Written problem 1:
In two sentences, what does the pydidas plugin text say?
Written problem 2:
Answer these questions about the pydidas plugin text:
(a) What is each plugin instance initialized with?
(b) Which Parameter does the process_1d_with_multi_input_dims decorator require?
(c) Which required key of the detailed_results_dict does the text name, and what is its type?
Written problem 3:
Transcribe the part of the pydidas plugin text between "It is worth" and "with other plugins.", inclusive.
-- Start of Text passage --
It is worth noting that each plugin instance, will be initialized with a copy of the default_params ParameterCollection. Therefore, plugins do not share any Parameter objects with other plugins.

For further examples of how to define the default_params, please have a look at the Plugin default parameter definition examples.

(go back to top of the page)

Handling dynamic data dimensionality

Some plugins should always handle 1-dimensional data but can be supplied with multi-dimensional input data. For example, a plugin can be designed to work with an integrated azimuthal line profile, but should also work with a series of line profiles which are generated from a two-dimensional integration.

Pydidas provides a mechanism to handle this situation by using the process_1d_with_multi_input_dims decorator on the execute method. This decorator will requires the process_data_dim Parameter which is defined in the generic parameters.

The process_1d_with_multi_input_dims decorator will automatically handle all necessary steps and the execute method must be written as if it handled 1-dimensional data only.

Please see the Handling dynamic data dimensionality example for further details.

(go back to top of the page)

Intermediate and detailed results

For some applications, it is useful for the user to have access to intermediate results of the processing, for example for fitting or automatic classifications. The intermediate results are used for automatic visualization and therefore require a specific form. Pydidas provides an automatic mechanism to access intermediate results. The plugin’s _details attribute is used to store the intermediate results as a dict with a None key and a dict value. The detailed_results_dict details will be laid out below.

A detailed_results property must also be defined to access the detailed results.

def execute(self, data: Dataset, **kwargs: dict) -> tuple[Dataset, dict]:
    # Do some processing
    if kwargs.get("store_details", False):
        self._details = {None: detailed_results_dict}
    return data, kwargs

@property
def detailed_results(self) -> dict:
    return self._details

The rationale behind this is that detailed results must also be available for plugins which allow dynamic data dimensionality. In this case, the process_1d_with_multi_input_dims decorator stores the detailed results with the correct keys and None was selected as generic key because no data will use the :py:data`None` key.

The detailed_results_dict also has a defined structure. The following keys are required:

  • n_plots (type: int):

    The number of plots used by this Plugin.
-- End of Text passage --
-- Start of Stored data --
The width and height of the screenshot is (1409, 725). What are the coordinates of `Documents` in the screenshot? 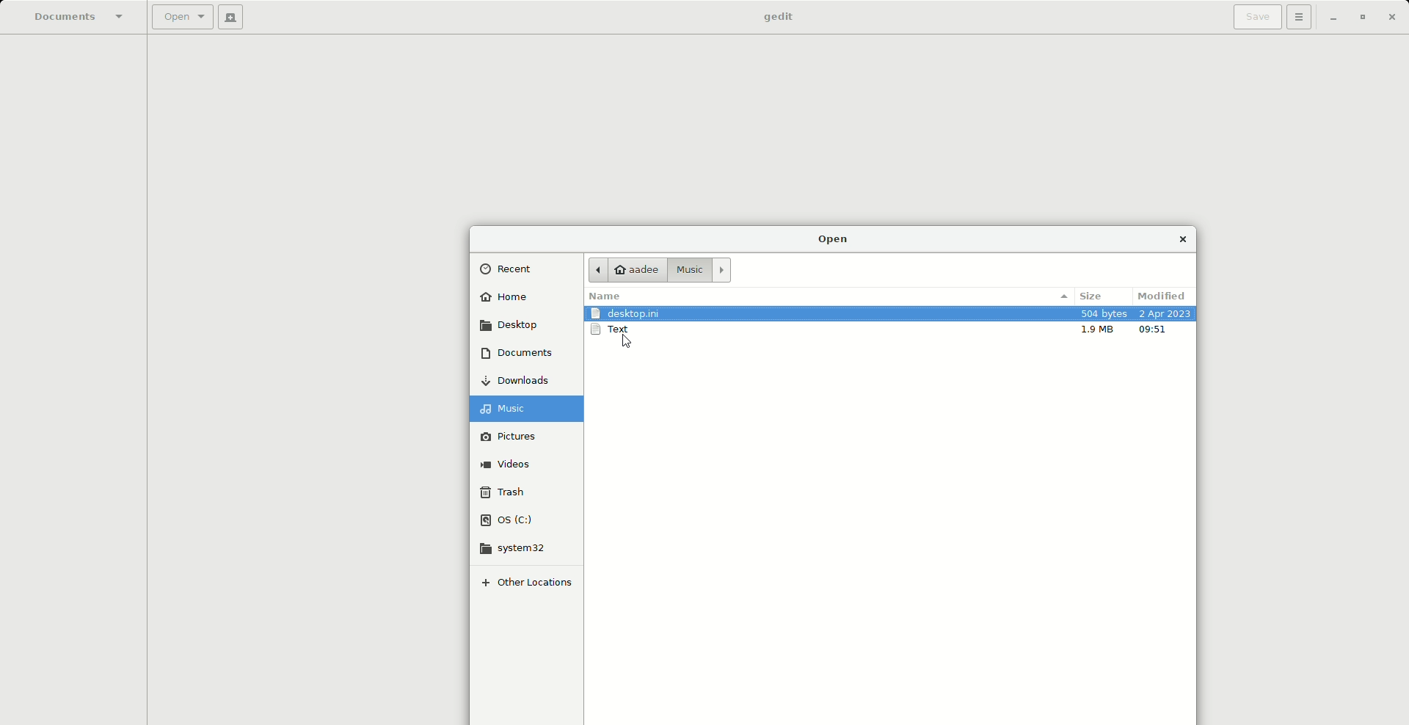 It's located at (78, 18).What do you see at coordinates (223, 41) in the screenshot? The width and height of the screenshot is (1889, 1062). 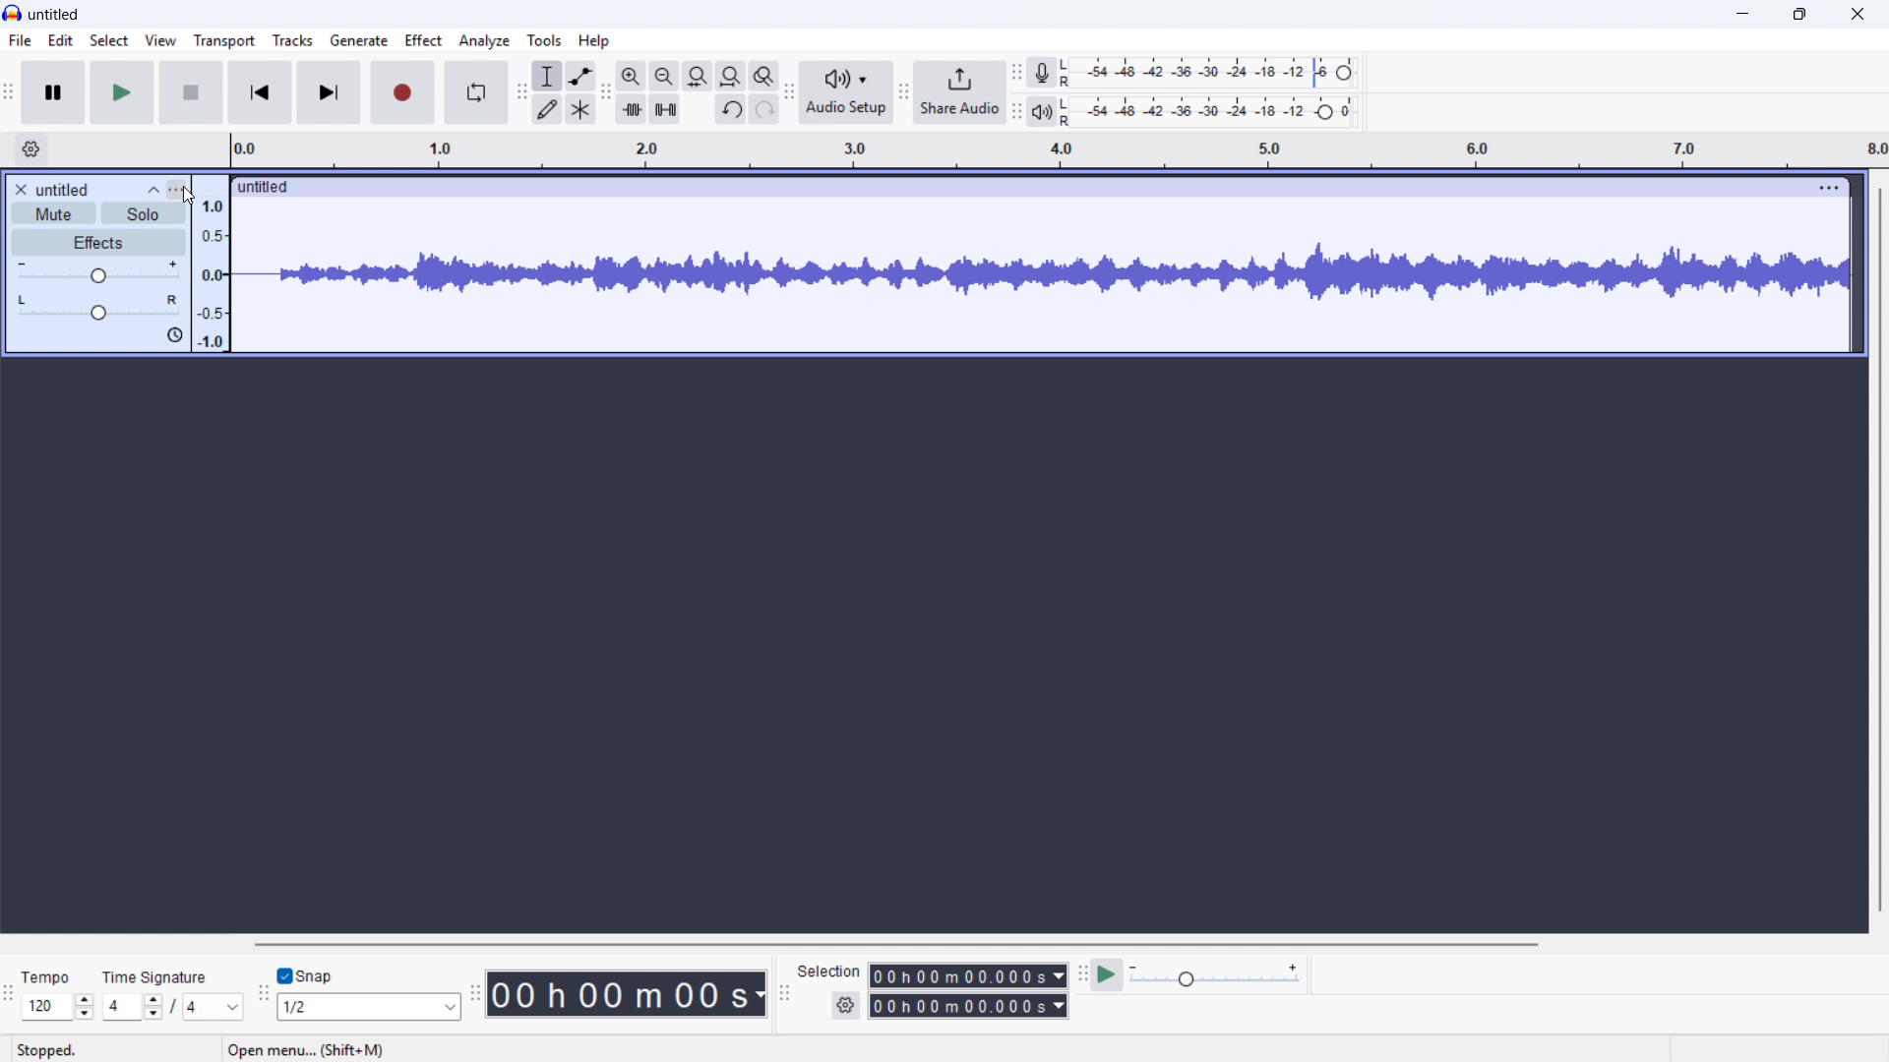 I see `Transport ` at bounding box center [223, 41].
-- End of Stored data --
Task output 1:
Each pydidas plugin instance is initialized with its own copy of the default_params ParameterCollection, and putting the process_1d_with_multi_input_dims decorator on the execute method lets a plugin written for 1-dimensional data also accept multi-dimensional input. Intermediate results are stored in the plugin's _details attribute as a dict with a None key and a dict value, and a detailed_results property must be defined to access them.

Task output 2:
(a) A copy of the default_params ParameterCollection.
(b) The process_data_dim Parameter, which is defined in the generic parameters.
(c) n_plots, of type int.

Task output 3:
It is worth noting that each plugin instance, will be initialized with a copy of the default_params ParameterCollection. Therefore, plugins do not share any Parameter objects with other plugins.